A world with only two moments of the Normal distribution
February 4, 2007
In almost all analytic models of economics or financial economics the analyst is concerned with "what if " type analysis. What if the rate of growth of GDP increased to 3.5% to 3%, what if the inflation in the next quarter decreased to 6%, what if the factory productions doubled, what if, what if,°K..and so on. And this is also the framework that equity analysts in banks and investment houses employ. The whole edifice of DCF technique (discounted cash flow valuation) to value firms is based on what if type financial modeling. Increase the revenue growth rate by 2% and see how the value of the firm changes, or decrease the cost of goods sold by 5% over the next three years and watch its impact on EBITDA, or decrease the capital expenditure for the next couple of quarters and see how the investment cash flow varies, and so on. This kind of what if analysis is concerned with the first moment of a normal distribution (or for that matter any distribution). And the first moment of a normal distribution is trying to figure out what is the expected value of a variable, its mean or the average value. Equity analysts are perennially concerned with the problem of finding out what is the expectation of a certain outcome. When they put a value on the stock index or a stock for a future period - say, an analyst downgrades a stock and puts a value of $35 for the year end value of stock ABC - they essentially calculate an expected value of that stock. What is the expected value of S&P500 stock index in the next quarter?

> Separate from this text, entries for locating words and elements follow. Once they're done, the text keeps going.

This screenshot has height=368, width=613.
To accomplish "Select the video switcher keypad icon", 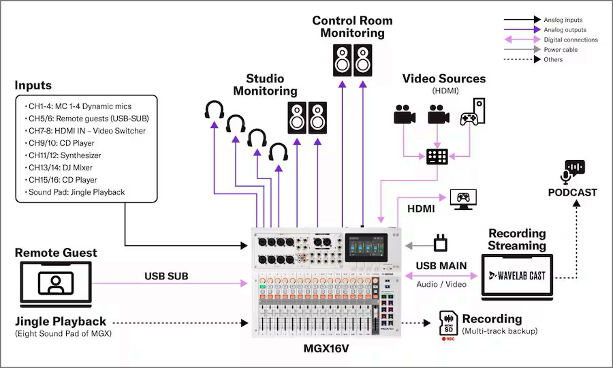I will point(436,156).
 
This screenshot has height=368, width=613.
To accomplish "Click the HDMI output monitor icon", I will point(464,198).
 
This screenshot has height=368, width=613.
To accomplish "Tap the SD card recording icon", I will point(448,324).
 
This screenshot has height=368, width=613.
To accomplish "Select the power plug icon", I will point(441,242).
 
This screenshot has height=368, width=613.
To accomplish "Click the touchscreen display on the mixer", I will point(366,246).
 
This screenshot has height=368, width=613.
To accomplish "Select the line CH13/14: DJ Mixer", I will point(61,168).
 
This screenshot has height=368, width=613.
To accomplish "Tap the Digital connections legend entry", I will point(570,40).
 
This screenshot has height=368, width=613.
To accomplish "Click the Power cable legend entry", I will point(562,50).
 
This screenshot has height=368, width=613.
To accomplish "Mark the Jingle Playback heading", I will point(61,321).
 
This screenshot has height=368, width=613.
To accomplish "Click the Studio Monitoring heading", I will point(266,84).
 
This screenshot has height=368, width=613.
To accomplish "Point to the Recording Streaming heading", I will point(517,240).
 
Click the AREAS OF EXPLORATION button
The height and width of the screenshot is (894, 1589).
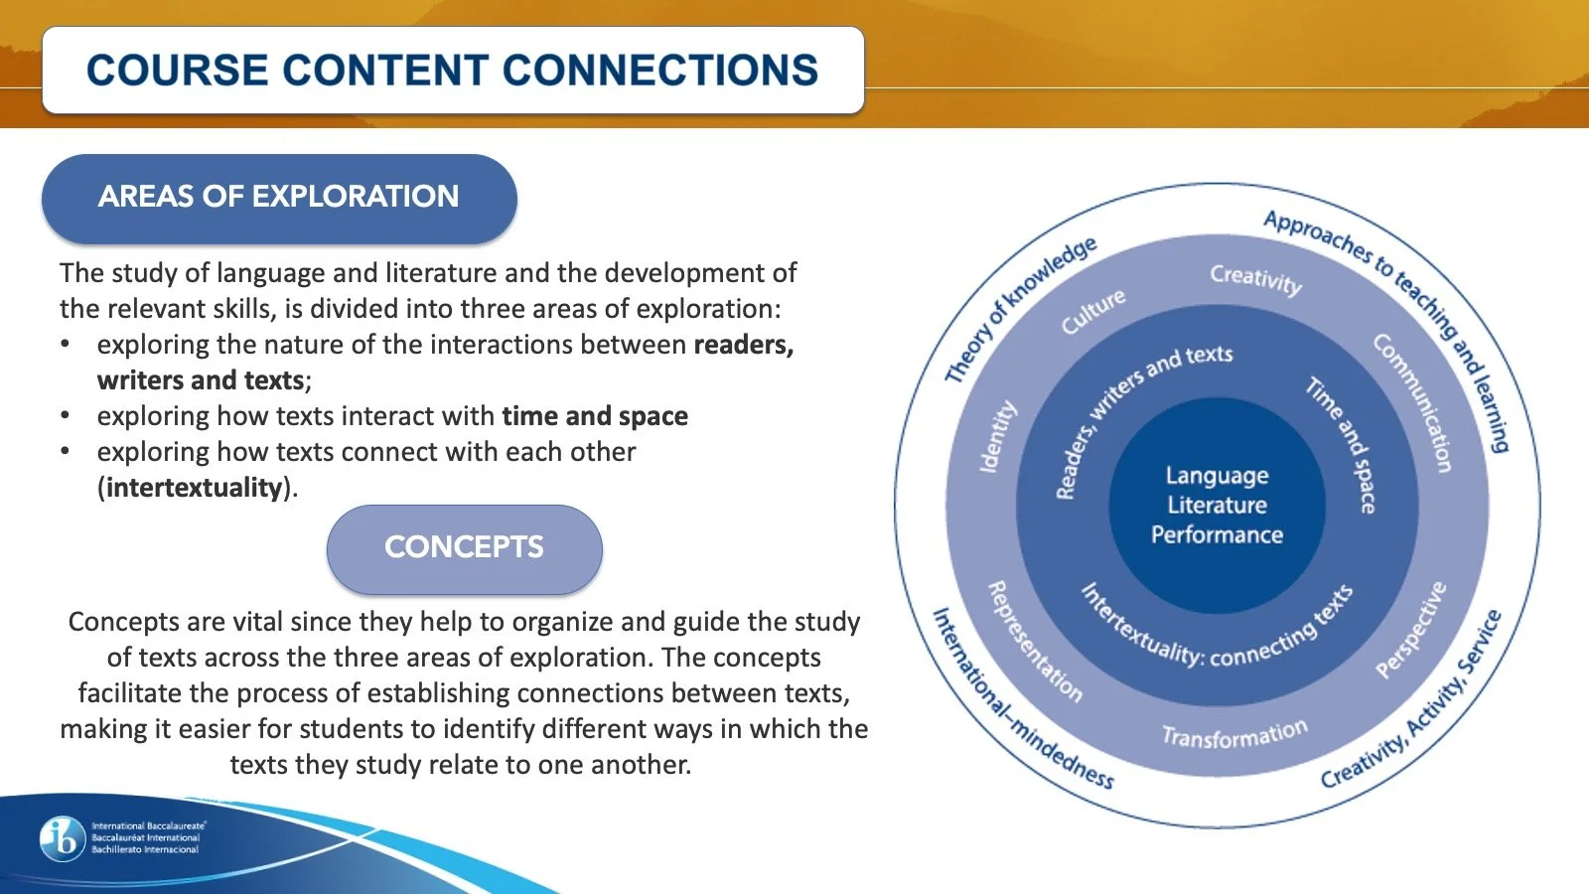click(x=279, y=197)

An analyst, like an economist, after producing a 100 page report will say in the end of that report that it will be 1,500. A smart investor may take the average of the last three months value of S&P500 and come to the conclusion that it will be 1,350. Both are toying with the expected value of the S&P500 index.
The expected value is the return calculation. Equity analysts, or financial analysts in general, are mostly concerned with the return (in percentage terms, mostly) of a particular financial asset just as most of their brethren in economics are concerned with the return on the assets of an economy. Their world is complete once the first moment is calculated. For them, once expectation has been priced in there is no reason to worry about the uncertainty of realizing that expectation. Even without any formal or textbook training in finance or economics one can see how tentative such a premise is. Though the Expectation (the mean) does not convey any information about the variability of returns (risk) it is an important measure. But it is important only when we include the outliers in the observations. It is the "rare event" that matters and without the rare event, or the outliers, the mean becomes a rather useless quantity. And most economists, equity analysts and the so called "market strategists" in large investment banks donít take rare events into account when calculating expectation.

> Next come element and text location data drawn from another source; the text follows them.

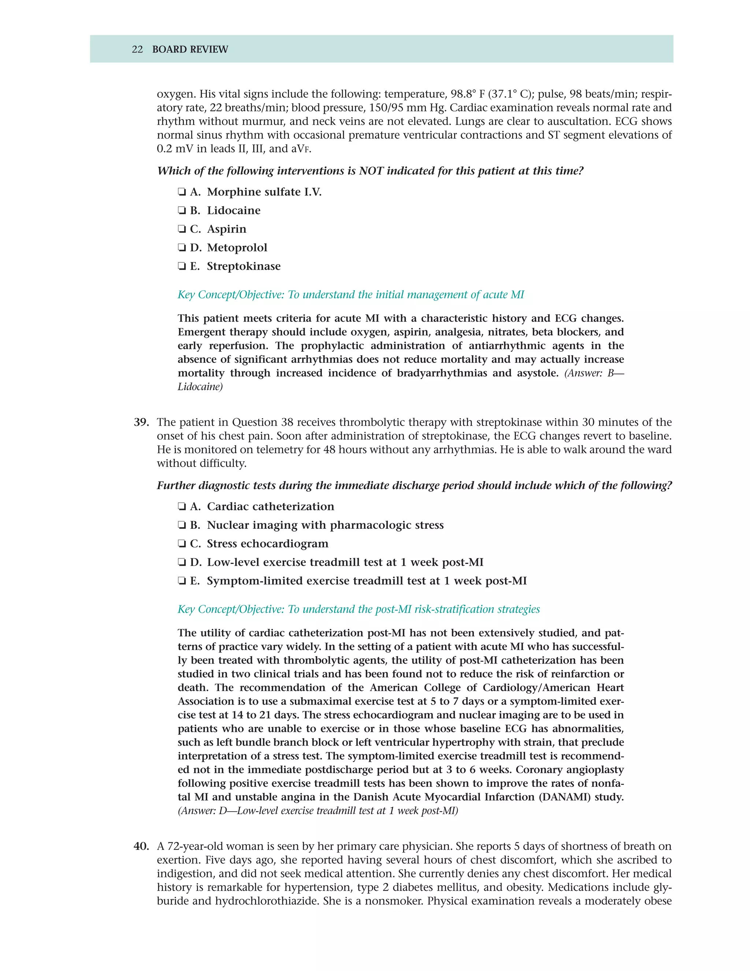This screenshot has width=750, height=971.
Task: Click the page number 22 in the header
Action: click(137, 49)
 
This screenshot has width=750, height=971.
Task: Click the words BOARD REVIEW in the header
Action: click(190, 49)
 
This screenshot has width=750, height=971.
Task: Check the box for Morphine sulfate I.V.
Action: click(182, 192)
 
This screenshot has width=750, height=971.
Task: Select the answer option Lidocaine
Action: click(182, 211)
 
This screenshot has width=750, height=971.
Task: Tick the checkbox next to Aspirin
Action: click(182, 229)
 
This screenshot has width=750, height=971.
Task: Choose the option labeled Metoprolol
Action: click(182, 248)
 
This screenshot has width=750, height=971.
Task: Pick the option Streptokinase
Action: click(182, 267)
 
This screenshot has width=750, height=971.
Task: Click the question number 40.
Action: click(141, 846)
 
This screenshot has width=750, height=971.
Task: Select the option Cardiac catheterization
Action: click(182, 507)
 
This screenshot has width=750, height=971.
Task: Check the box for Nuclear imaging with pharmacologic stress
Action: click(182, 525)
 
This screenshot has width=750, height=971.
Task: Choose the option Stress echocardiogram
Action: click(182, 544)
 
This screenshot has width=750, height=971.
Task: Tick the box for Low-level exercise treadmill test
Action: click(182, 563)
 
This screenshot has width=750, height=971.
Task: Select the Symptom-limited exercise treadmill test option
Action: click(182, 582)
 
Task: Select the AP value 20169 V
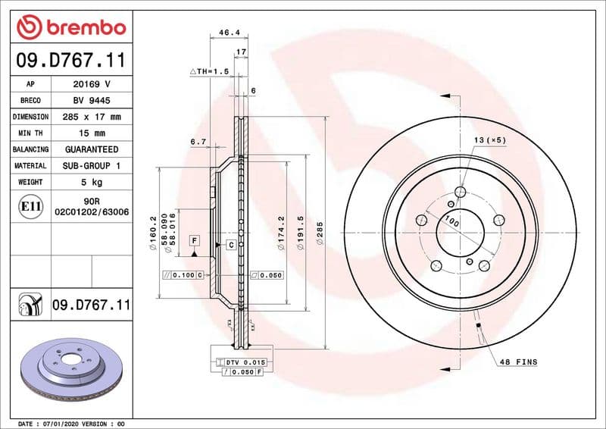click(92, 84)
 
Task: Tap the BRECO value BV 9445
click(92, 101)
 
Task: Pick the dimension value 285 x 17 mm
click(92, 117)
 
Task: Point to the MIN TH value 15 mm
click(92, 133)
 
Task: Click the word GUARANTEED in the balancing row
click(92, 150)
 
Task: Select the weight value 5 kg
click(92, 182)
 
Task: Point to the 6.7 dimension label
click(198, 142)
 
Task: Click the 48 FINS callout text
click(518, 362)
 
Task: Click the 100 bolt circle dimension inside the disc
click(452, 221)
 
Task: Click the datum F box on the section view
click(194, 240)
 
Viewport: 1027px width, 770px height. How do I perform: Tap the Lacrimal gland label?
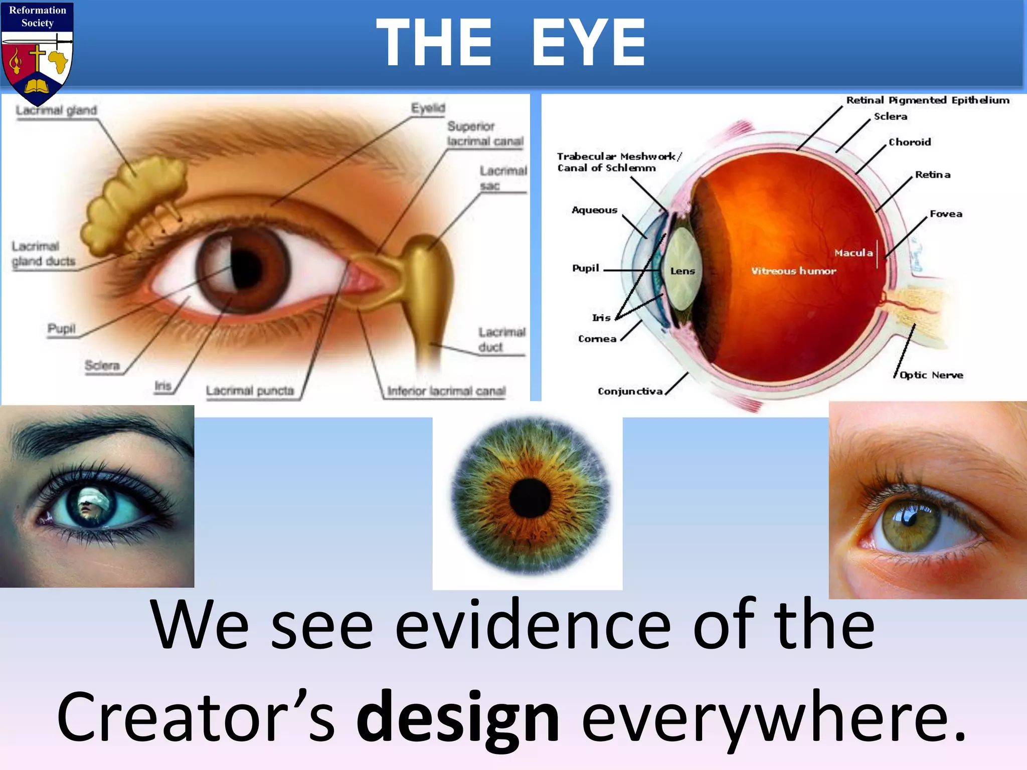pyautogui.click(x=56, y=110)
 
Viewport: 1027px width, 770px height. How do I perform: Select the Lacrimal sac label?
pyautogui.click(x=502, y=178)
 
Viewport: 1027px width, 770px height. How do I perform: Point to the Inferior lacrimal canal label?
pyautogui.click(x=446, y=391)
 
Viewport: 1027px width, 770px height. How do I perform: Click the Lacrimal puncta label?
pyautogui.click(x=250, y=391)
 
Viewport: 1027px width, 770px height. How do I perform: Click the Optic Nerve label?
pyautogui.click(x=931, y=375)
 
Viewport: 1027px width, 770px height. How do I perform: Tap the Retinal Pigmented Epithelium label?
pyautogui.click(x=928, y=100)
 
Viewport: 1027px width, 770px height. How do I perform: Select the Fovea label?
pyautogui.click(x=946, y=214)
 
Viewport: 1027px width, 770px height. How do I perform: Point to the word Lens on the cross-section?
pyautogui.click(x=682, y=271)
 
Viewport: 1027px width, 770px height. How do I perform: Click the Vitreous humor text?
pyautogui.click(x=793, y=271)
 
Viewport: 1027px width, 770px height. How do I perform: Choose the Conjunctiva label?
pyautogui.click(x=630, y=391)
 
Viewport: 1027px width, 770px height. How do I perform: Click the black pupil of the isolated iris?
pyautogui.click(x=530, y=498)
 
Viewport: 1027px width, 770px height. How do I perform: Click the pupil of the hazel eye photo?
pyautogui.click(x=909, y=523)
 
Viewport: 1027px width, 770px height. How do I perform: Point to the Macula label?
pyautogui.click(x=853, y=253)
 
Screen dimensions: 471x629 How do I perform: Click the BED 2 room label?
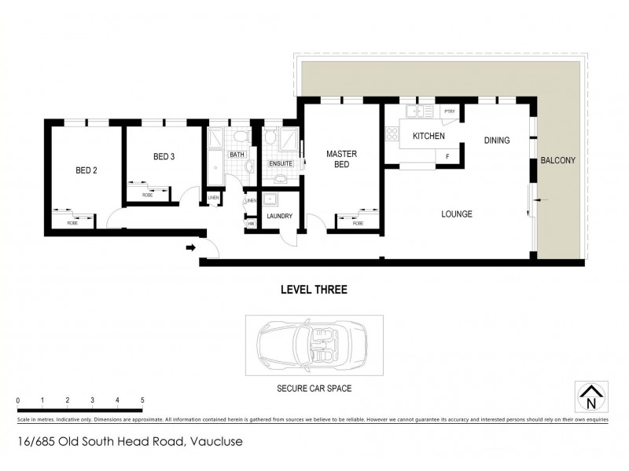pyautogui.click(x=86, y=170)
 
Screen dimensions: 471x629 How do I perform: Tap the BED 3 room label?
pyautogui.click(x=164, y=157)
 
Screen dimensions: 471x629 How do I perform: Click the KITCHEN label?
pyautogui.click(x=429, y=137)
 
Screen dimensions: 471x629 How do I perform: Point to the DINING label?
pyautogui.click(x=497, y=141)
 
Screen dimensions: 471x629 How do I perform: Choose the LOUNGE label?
pyautogui.click(x=456, y=214)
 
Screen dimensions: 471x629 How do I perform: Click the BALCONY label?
pyautogui.click(x=558, y=161)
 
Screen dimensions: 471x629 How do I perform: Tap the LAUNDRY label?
pyautogui.click(x=280, y=216)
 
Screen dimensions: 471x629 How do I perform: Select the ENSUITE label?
pyautogui.click(x=281, y=163)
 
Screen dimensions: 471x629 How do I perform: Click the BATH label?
pyautogui.click(x=237, y=155)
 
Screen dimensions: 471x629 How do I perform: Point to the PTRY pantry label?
pyautogui.click(x=450, y=111)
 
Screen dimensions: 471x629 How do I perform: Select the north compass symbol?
pyautogui.click(x=590, y=397)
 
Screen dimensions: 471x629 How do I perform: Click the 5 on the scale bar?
pyautogui.click(x=142, y=400)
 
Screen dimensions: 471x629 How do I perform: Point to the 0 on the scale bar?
pyautogui.click(x=17, y=400)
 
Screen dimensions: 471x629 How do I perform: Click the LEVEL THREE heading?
pyautogui.click(x=314, y=290)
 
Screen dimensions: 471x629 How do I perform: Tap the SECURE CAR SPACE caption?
pyautogui.click(x=314, y=387)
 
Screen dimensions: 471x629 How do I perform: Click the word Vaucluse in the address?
pyautogui.click(x=214, y=442)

We don't know about the economists, but most equity analysts and the market strategists are fools.
Corporate finance is all about the first moment (the mean or the expected value) of a normal distribution; and it would have remained mired in the first moment had Fisher Black, Myron Scholes and Robert Merton not come along in 1973. First moment of a normal distribution, like the people who use it, is a fairly useless concept.

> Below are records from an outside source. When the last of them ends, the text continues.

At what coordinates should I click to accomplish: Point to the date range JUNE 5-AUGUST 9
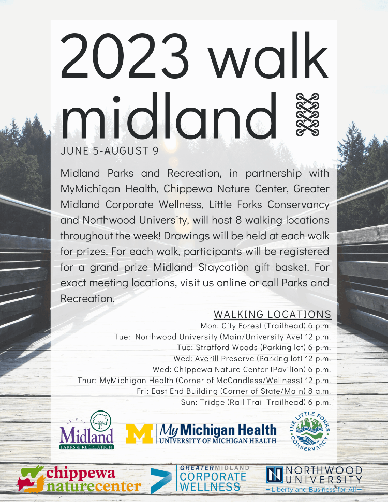point(109,151)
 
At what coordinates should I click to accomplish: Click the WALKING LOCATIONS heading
point(272,314)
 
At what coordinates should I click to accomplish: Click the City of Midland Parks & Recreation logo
point(86,431)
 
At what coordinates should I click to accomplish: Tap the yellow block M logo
point(139,434)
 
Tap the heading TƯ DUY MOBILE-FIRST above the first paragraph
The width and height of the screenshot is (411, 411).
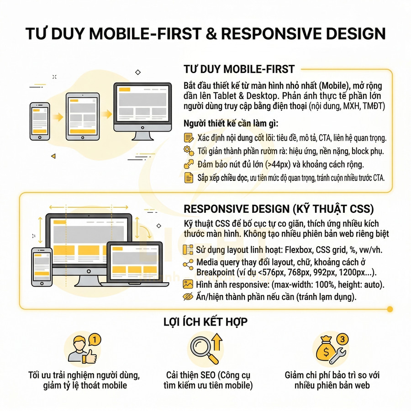pyautogui.click(x=239, y=69)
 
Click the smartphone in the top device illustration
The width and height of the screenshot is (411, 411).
pyautogui.click(x=40, y=121)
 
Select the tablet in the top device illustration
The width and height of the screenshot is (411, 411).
pyautogui.click(x=82, y=116)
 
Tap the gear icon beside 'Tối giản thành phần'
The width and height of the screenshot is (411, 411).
pyautogui.click(x=188, y=150)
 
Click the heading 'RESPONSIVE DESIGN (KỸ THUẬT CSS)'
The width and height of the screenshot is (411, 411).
pyautogui.click(x=279, y=209)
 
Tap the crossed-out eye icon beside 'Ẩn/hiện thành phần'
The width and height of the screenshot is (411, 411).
pyautogui.click(x=188, y=297)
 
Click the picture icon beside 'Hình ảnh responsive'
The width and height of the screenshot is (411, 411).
pyautogui.click(x=188, y=284)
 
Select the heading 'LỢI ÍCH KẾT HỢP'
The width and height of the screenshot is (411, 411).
pyautogui.click(x=206, y=322)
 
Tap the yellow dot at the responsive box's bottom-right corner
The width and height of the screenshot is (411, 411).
pyautogui.click(x=390, y=309)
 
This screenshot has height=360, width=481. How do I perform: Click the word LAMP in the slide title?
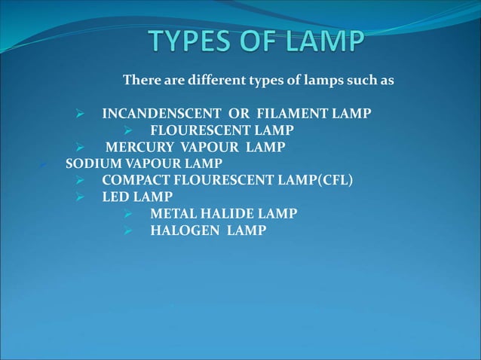pos(326,42)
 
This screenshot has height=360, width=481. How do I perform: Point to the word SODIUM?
pos(89,163)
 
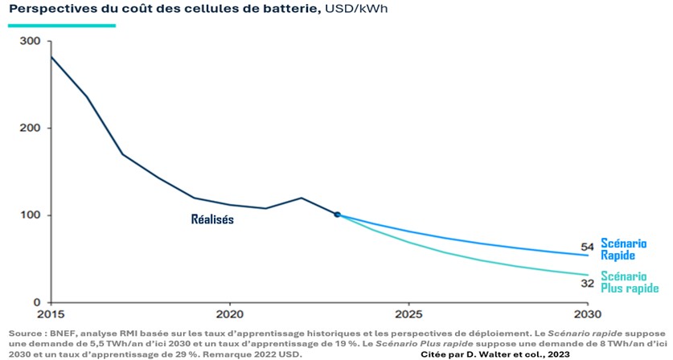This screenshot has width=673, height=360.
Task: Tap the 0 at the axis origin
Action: pos(37,302)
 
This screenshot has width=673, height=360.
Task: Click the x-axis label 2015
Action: pos(51,315)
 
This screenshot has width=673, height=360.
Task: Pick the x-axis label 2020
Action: pos(230,315)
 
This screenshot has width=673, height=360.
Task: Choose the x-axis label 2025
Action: pos(408,315)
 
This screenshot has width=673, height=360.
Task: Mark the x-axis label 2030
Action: pos(588,315)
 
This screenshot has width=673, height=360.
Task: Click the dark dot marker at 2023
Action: pos(338,215)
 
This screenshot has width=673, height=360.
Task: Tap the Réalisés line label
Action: pos(212,219)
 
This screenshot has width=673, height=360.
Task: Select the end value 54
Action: pos(587,246)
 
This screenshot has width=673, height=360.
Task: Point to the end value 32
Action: pos(587,283)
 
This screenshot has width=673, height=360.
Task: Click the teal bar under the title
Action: pos(62,25)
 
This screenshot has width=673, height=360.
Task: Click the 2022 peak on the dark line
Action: pos(302,198)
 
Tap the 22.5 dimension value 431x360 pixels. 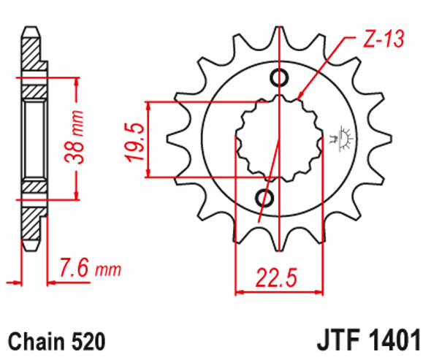(278, 277)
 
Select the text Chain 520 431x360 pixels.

Option traders and derivatives analysts (the quants mostly, but others as well) go beyond the first moment and concern themselves with questions such as: what is the probability that the stock of ABC will lie between $30 and $50 in the next one year? That is, they try to estimate the variability of the price of a financial asset (or its return). The entire theory of financial options and its applications in the real world is mostly concerned about estimating the variability of the underlying financial asset, or more technically the variance of the asset and its square root, the standard deviation of the return of the asset. Standard deviation, or what is termed as "volatility" in financial parlance, is the second moment of the normal distribution. The second moment tries to capture the dispersion around the expected value, the variability of the asset. Thus the second moment captures the risk of a financial asset. It tells you what kind of deviation is expected from the expected value. And it also tells you what is the probability of that deviation happening. The analyst tells you that he expects the stock of GoodCompany to be $12 in the next quarter and it turns out to be $9 or $14. Can this variability in the stock price be explained? Could this variability in the asset price be assumed a priori from its past history?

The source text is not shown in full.